Read Stewart’s story in DDN Magazine
My journey towards this role began in 2017 when I was a resident here. Six months later I moved into Phoenix’s supported housing and came back to do peer mentoring once a week at the residential.
I found myself enjoying it more and more, especially building up relationships with the staff team. I took courses in health and social care and mental health awareness, and did everything available for personal and professional development. I began delivering groups and enjoyed it so much it made me want to get more involved, so I became a volunteer worker for three days a week. When the pandemic began having an effect in March 2020, I was still volunteering and supporting different parts of our work where needed.
So much of what used to be second nature changed overnight. People had to isolate for 14 days (now ten) to make sure they didn’t have any symptoms before they joined the main community. I needed to help keep the people in isolation separate and safe, but also keep them engaged. I introduced them to the language of the therapeutic community, getting them started with written work, and looked to increase their comfort by improving the facilities and entertainment available. As the year went on, we heard about more residential services closing their doors, which meant even more people needed our help, so I was offered a full-time contract as isolation worker.
I start the day by administering medication to those in isolation, followed by a morning check-in, including making a list of any essentials they need.

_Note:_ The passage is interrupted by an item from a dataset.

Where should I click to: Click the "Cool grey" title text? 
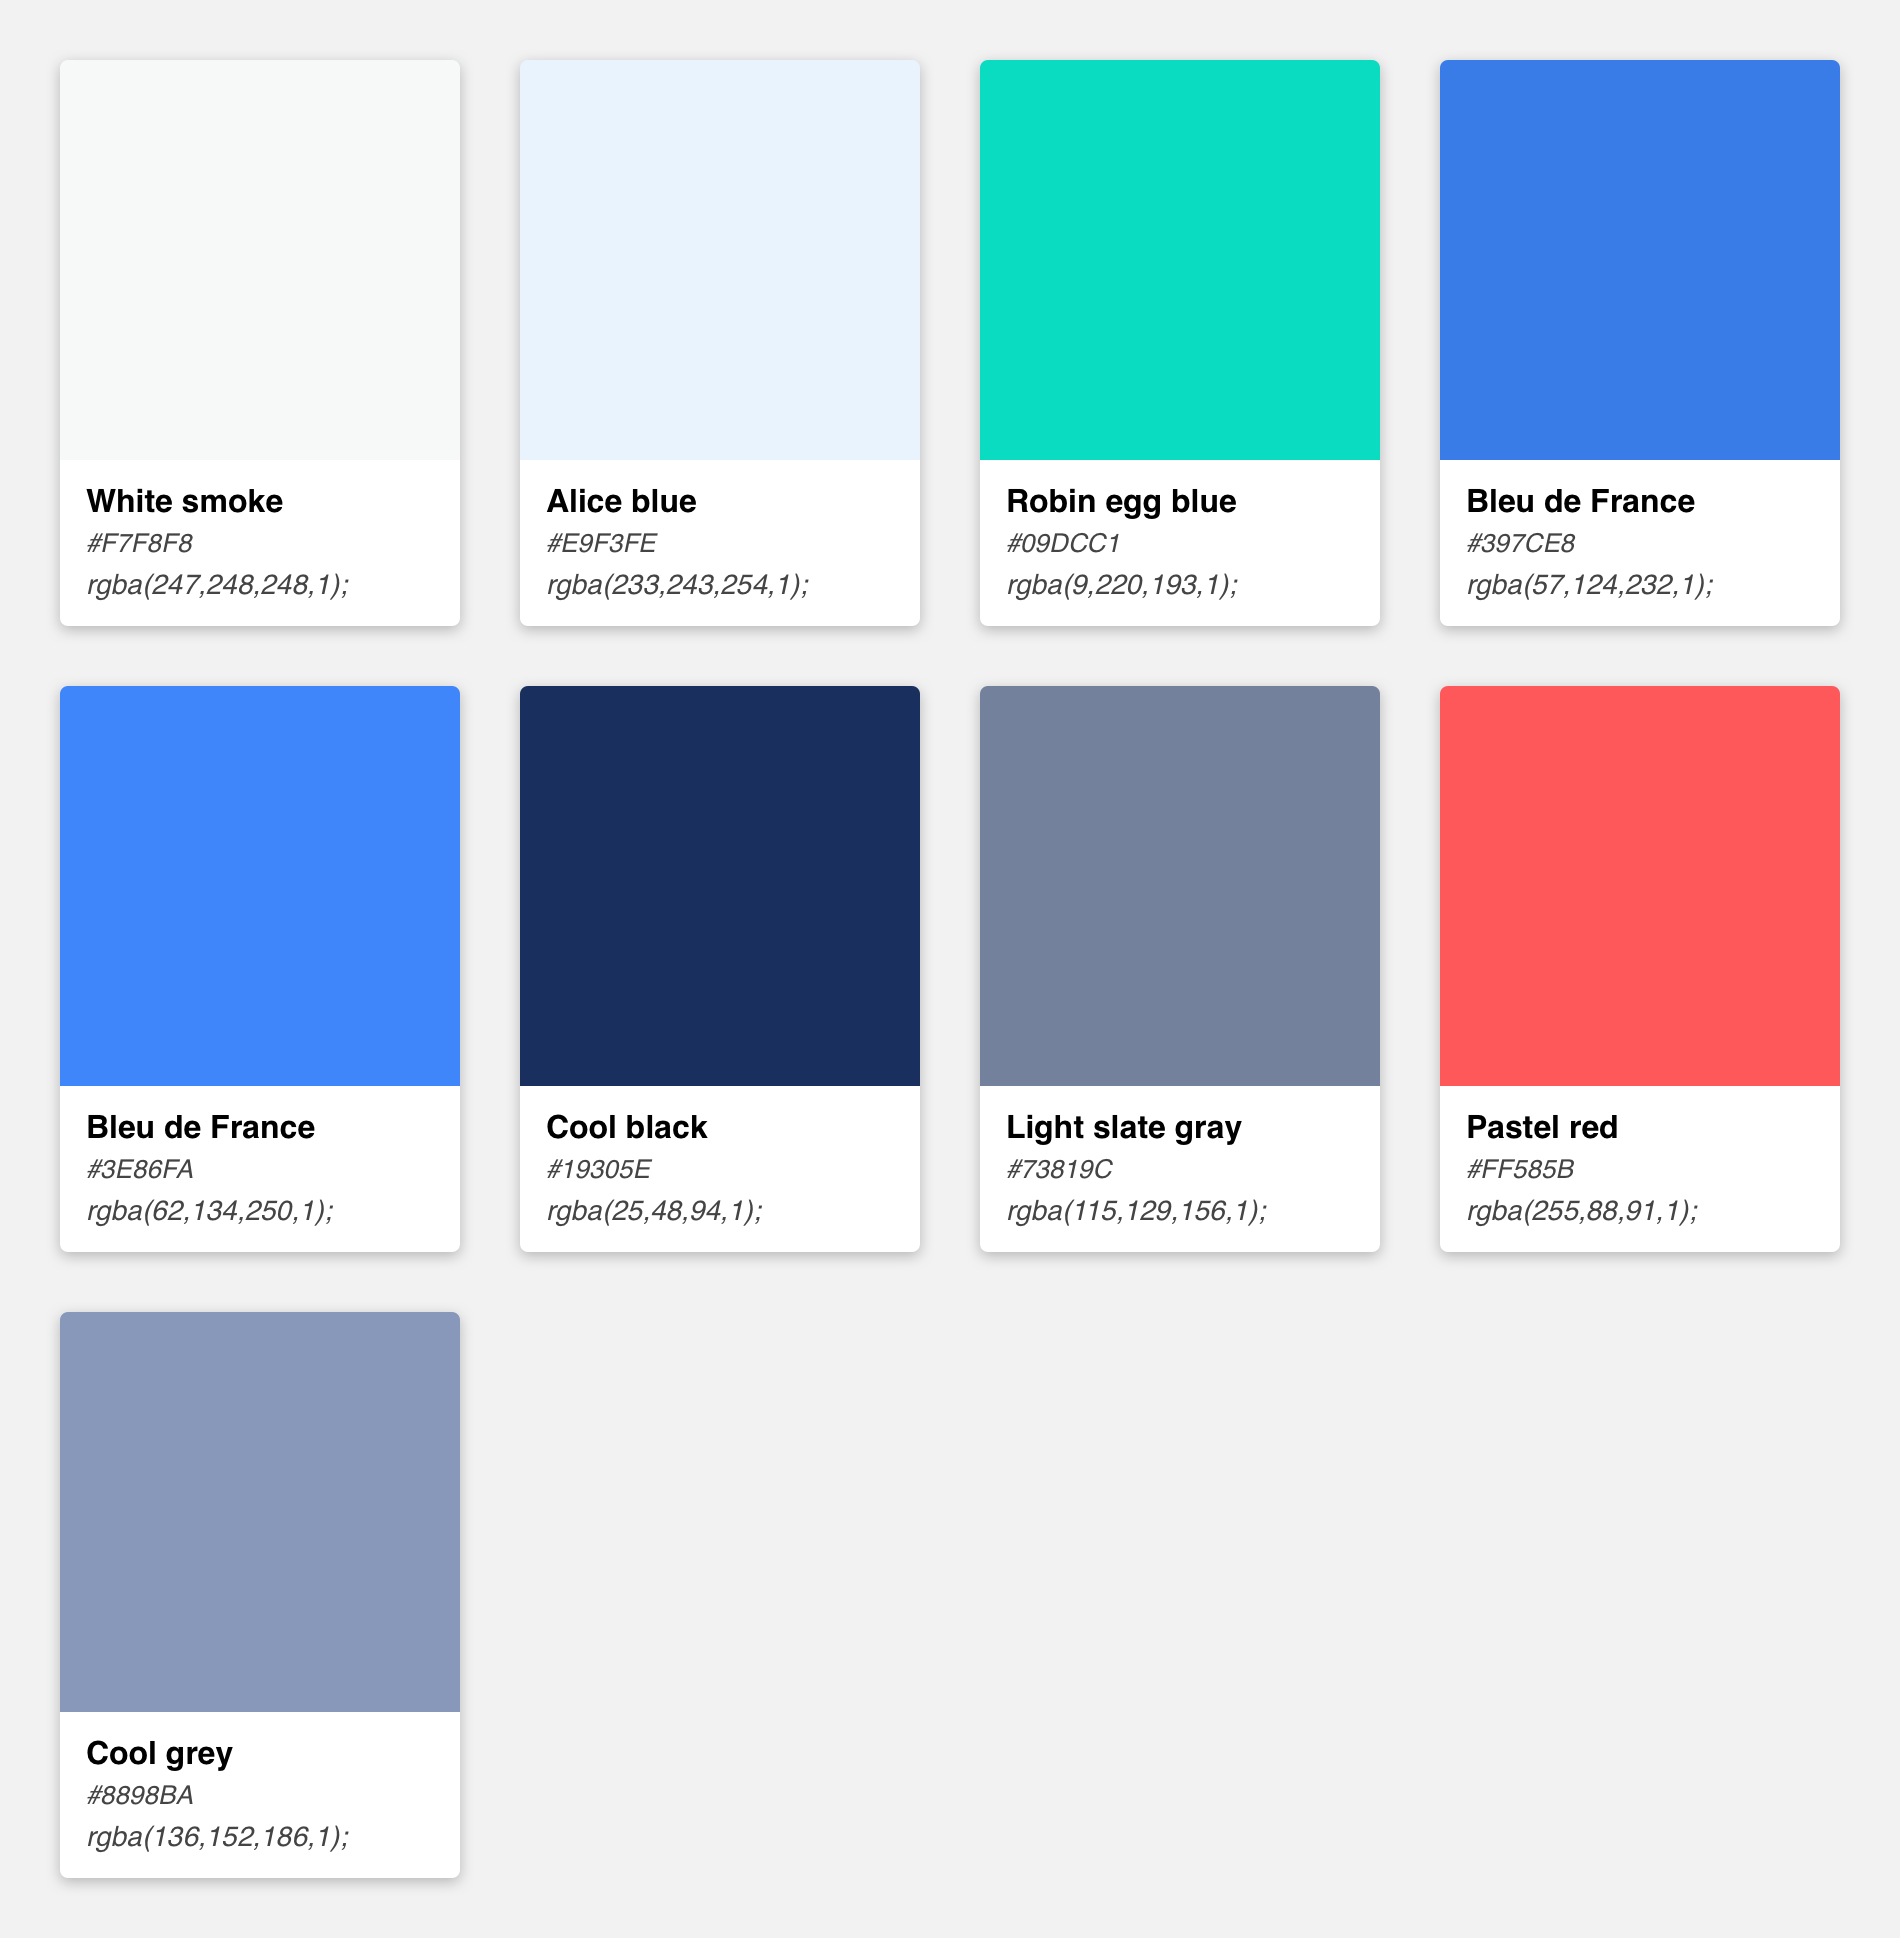159,1753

After serving breakfast, I attend the staff handover meeting, where I keep up with what’s happening in the main house and give an update on people’s progress in isolation. Then I do a ‘feelings check’ with each individual in isolation, which might take me half an hour on one day and three hours the next, depending on what’s come up. The greatest gift you can give to someone is time. After bringing lunch, I make sure people get their afternoon medication on time – especially important for those going through detox withdrawals. Then if there’s chance, I like to get the isolated residents out for a (socially distanced) walk and discuss what to expect when moving into the main community. A change of scenery and a bit of freedom enables them to open up and have honest conversations. Throughout the day I fit in admin, calls to doctors, logging medication and addressing any other needs, then issue the evening medication before I leave.

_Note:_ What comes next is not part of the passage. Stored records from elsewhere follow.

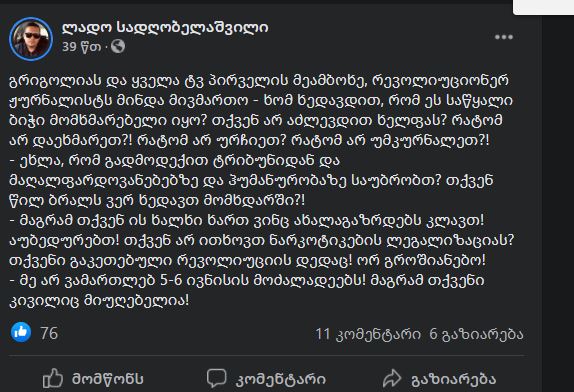Open the post's three-dot options menu

(504, 37)
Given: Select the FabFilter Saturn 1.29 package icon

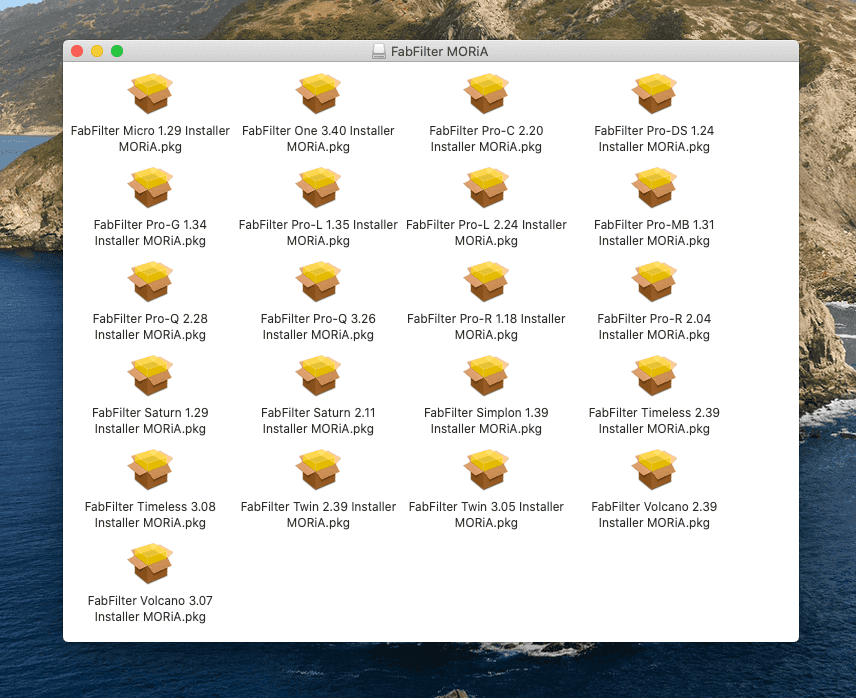Looking at the screenshot, I should click(x=150, y=376).
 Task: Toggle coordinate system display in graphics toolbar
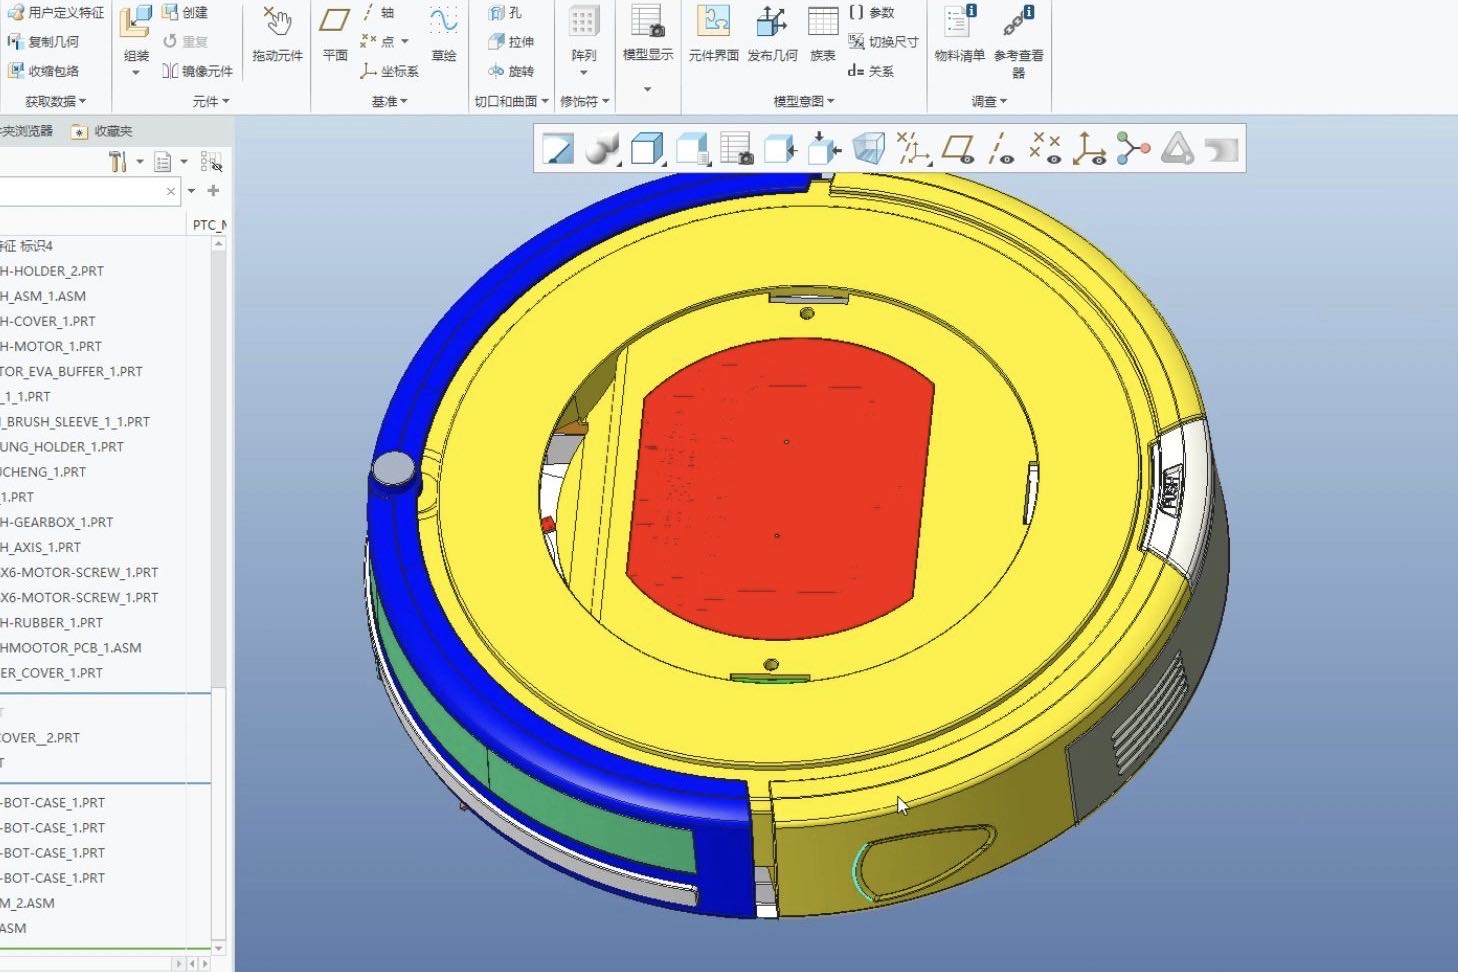pos(1088,149)
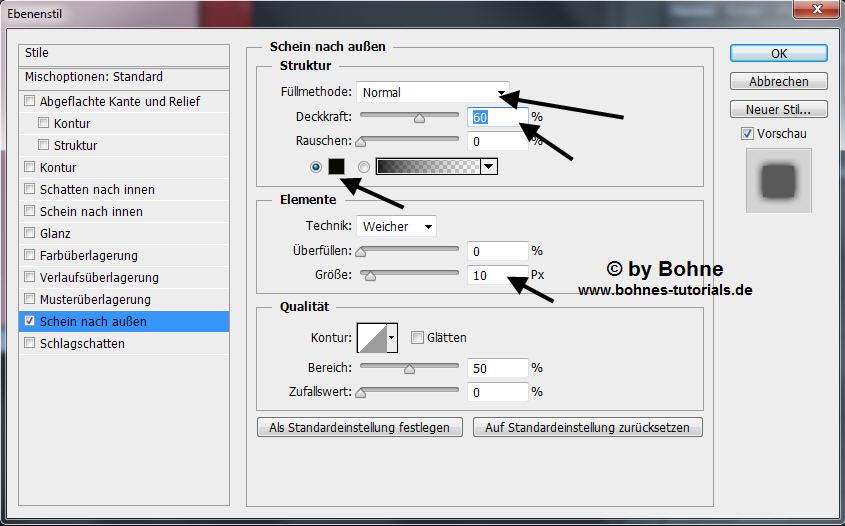Click the OK button
The width and height of the screenshot is (845, 526).
tap(778, 54)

There’s a lot I enjoy about this job, but delivering groups is my favourite part, as well as chatting to the people in treatment. There’s nothing more satisfying than being able to offer someone some advice and see them go on to achieve so much knowing I played a small part. If someone wants to leave during detox and you convince them to stay, then six months later see them complete their programme, it’s the most rewarding feeling in the world.
It’s frustrating that during COVID people can’t have all the usual experiences around rebuilding relationships – home leave and external commitments as people move through the programme are invaluable. We make the best of it and the team here at the Wirral Residential are brilliant, but I sometimes worry for the people coming into rehab that going into isolation could feel like they’re stuck in a bubble.

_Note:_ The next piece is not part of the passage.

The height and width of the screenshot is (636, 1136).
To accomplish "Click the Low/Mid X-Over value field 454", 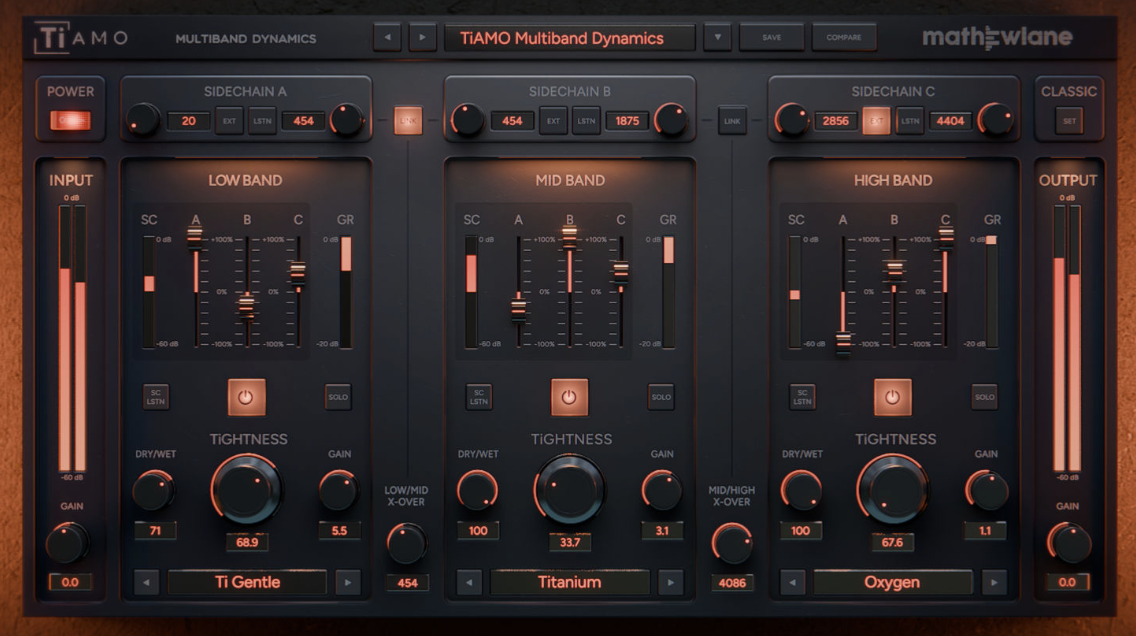I will [407, 582].
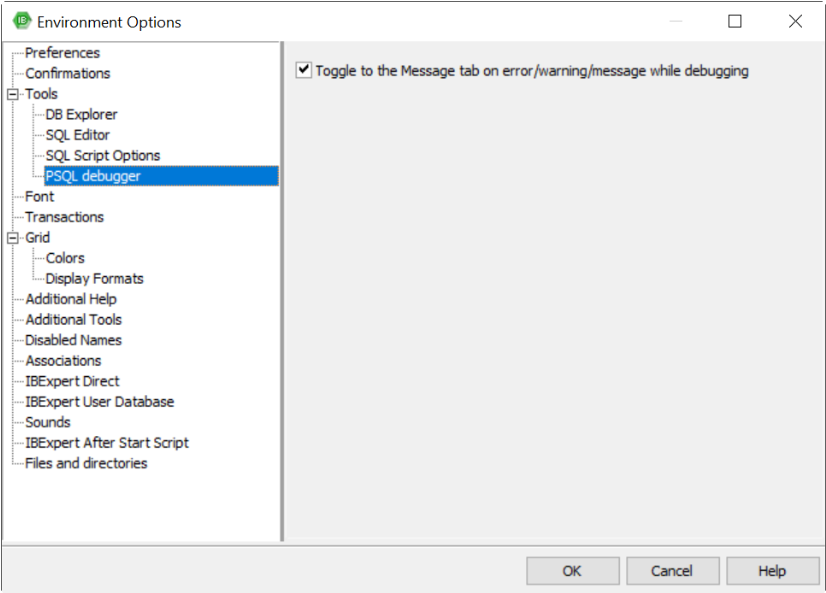
Task: Collapse the Grid tree node
Action: [13, 238]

When I came into treatment, I had no intention of going into this work – I wanted to be a nurse. But the two careers aren’t so different – the healing process people go through is similar. Whatever you do, you’ve got to be passionate about it, and job satisfaction in recovery is massive.
It’s thanks to Phoenix I’m still here, and that gratitude is the foundation for me being so passionate about this job. This last year has been difficult, but in a strange way it’s also been great for my professional development.